## Task objective
Where the word "pixels" shows up in the entries below, please copy the whole line.

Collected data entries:
= Beginning of Section =
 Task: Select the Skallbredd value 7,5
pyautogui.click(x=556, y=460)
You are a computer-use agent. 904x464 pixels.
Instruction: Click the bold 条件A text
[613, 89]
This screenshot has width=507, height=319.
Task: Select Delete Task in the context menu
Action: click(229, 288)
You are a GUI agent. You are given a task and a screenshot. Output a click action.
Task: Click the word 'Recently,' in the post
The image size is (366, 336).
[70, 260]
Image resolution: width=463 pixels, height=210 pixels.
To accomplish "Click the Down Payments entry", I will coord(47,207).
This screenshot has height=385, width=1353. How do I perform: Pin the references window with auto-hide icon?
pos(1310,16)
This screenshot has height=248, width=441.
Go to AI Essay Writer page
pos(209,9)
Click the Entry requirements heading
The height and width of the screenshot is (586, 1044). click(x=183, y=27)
= End of Section =
= Beginning of Section =
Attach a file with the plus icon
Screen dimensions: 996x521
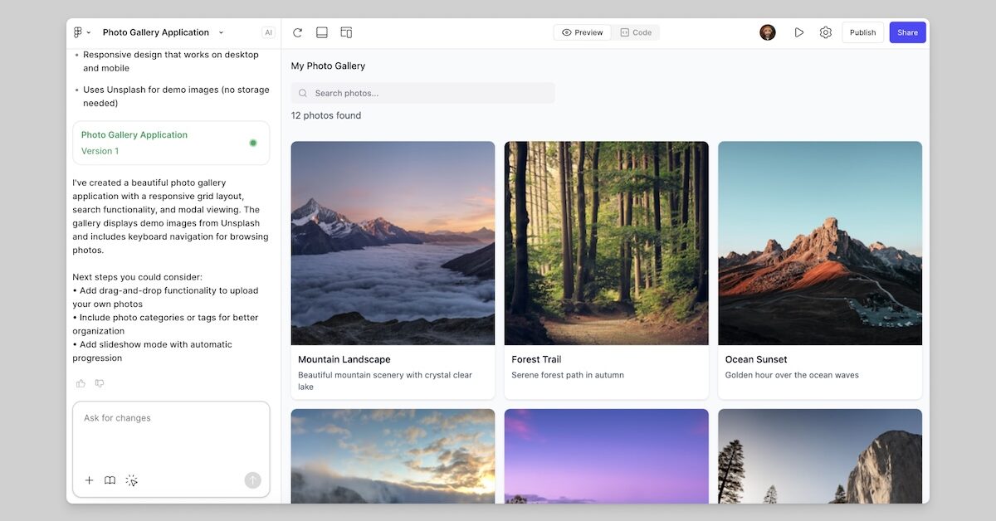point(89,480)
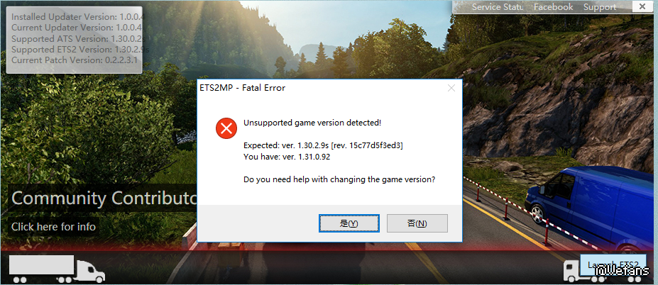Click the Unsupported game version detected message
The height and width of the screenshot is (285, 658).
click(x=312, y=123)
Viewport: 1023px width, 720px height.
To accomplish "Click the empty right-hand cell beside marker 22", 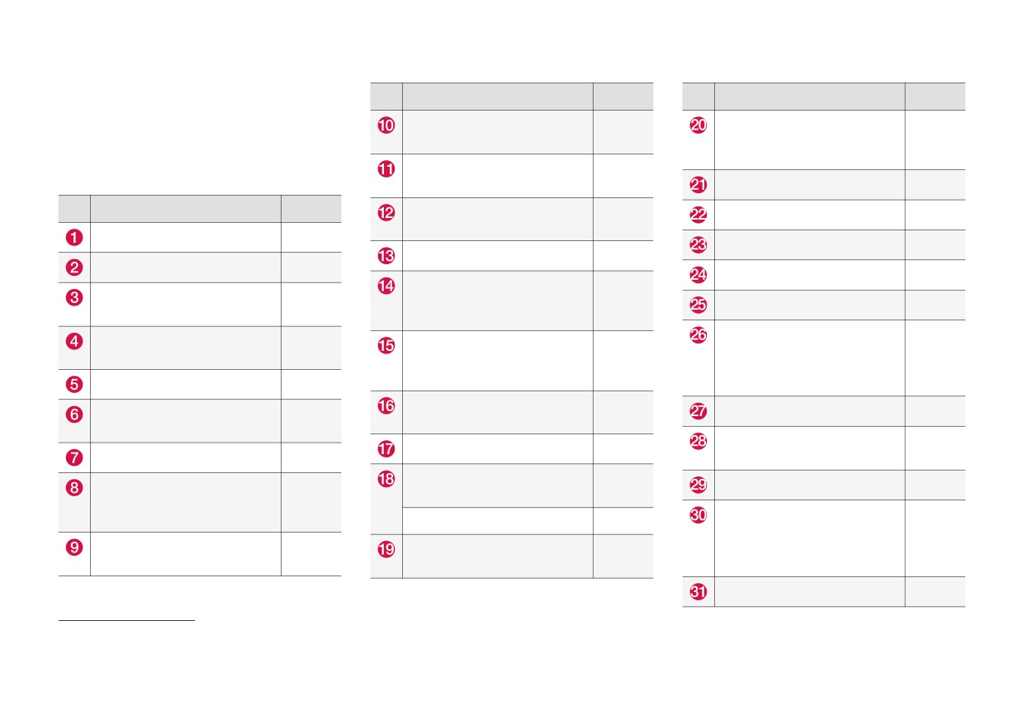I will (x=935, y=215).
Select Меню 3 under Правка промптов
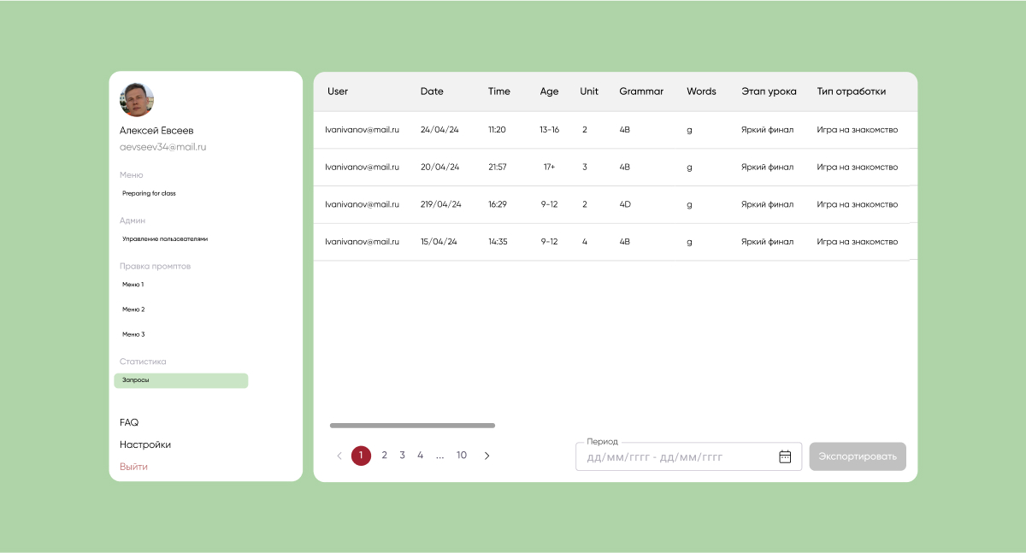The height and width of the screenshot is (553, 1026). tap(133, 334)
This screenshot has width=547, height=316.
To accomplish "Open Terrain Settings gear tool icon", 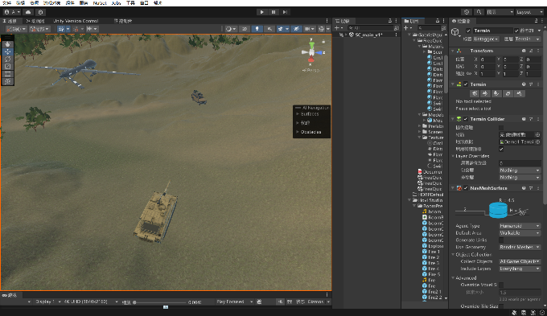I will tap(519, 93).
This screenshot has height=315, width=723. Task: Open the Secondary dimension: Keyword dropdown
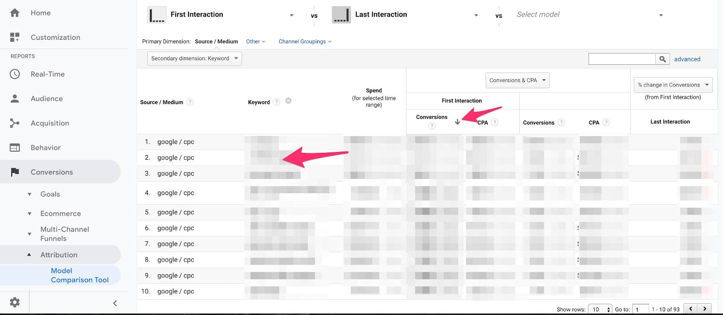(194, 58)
= End of Section =
= Beginning of Section =
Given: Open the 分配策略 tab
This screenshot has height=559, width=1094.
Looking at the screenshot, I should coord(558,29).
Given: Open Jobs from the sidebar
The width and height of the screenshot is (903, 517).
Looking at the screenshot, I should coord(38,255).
= End of Section =
## Answer to this exercise
You are a computer-use agent. 904x464 pixels.
Image resolution: width=463 pixels, height=210 pixels.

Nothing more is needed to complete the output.